P.B. : Alors c'est une coalition de gauche, d'extrême gauche, écologiste, et surtout une coalition relativement complexe qui a été construite pour la circonstance, et qui prend bien. On le voit dans les villes, notamment à Strasbourg évidemment, où ils font le gros de leurs voix en Alsace, les villes qui pendant longtemps avaient été tenues par la gauche. Alors, en terme de voix, ils ne reproduisent pas tout à fait les succès qu'avait connus la gauche, par exemple au moment de Catherine Trautmann, la gauche historique qui tenait la ville. La caractéristique de ce vote, à mon sens, c'est qu'il a réussi à mobiliser ceux que personne n'avait réussi à mobiliser jusqu'à présent, c'est à dire les électeurs des milieux populaires, les électeurs issus de l'immigration, les électeurs des cités qui d'habitude s'abstiennent beaucoup et qui là, à la présidentielle pour Jean-Luc Mélenchon et notamment dans les circonscriptions 1 et 2, le centre ville de Strasbourg, se sont visiblement mobilisés.

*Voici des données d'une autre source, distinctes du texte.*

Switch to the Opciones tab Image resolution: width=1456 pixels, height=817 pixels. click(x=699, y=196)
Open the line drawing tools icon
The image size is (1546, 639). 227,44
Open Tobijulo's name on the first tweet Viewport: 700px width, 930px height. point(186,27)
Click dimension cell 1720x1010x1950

Il faut noter que le taux de participation au centre de Strasbourg est le plus élevé d'Alsace, pratiquement 50 %. Il y a eu une mobilisation sans doute de la jeunesse aussi au profit des candidats d'extrême gauche.

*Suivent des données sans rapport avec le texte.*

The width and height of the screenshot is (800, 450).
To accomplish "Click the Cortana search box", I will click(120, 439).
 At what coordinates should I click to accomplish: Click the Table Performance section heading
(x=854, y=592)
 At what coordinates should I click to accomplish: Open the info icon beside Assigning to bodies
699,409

RCF Alsace : Et l'autre information générale sur ce premier tour des législatives, c'est l'abstention, un record sur la Ve République : plus de 52 % de gens se sont abstenus. Que vont devoir faire les partis qualifiés pour le second tour pour mobiliser ceux qui ne sont pas allés voter ce dimanche?
P.B. : Ça va être difficile parce que l'abstention est un phénomène complexe. Moi, je suis persuadé que le scrutin uninominal à deux tours, qui est un scrutin que personne ne comprend d'ailleurs, qui est un scrutin où avec une majorité de voix, on peut avoir une minorité de sièges ou une minorité de voix, une majorité de sièges. Donc c'est un scrutin qui n'est pas juste et il n'est pas juste pour notamment certaines fractions de l'électorat. On sait qu'un certain nombre d'électeurs du Rassemblement national ne se déplacent pas. Ils avaient beaucoup voté pour Marine Le Pen aux présidentielles. Ils ne se déplacent pas aux législatives, tout simplement parce qu'ils savent que ça ne sert à rien et que la mécanique électorale fera qu'ils n'auront pas de députés.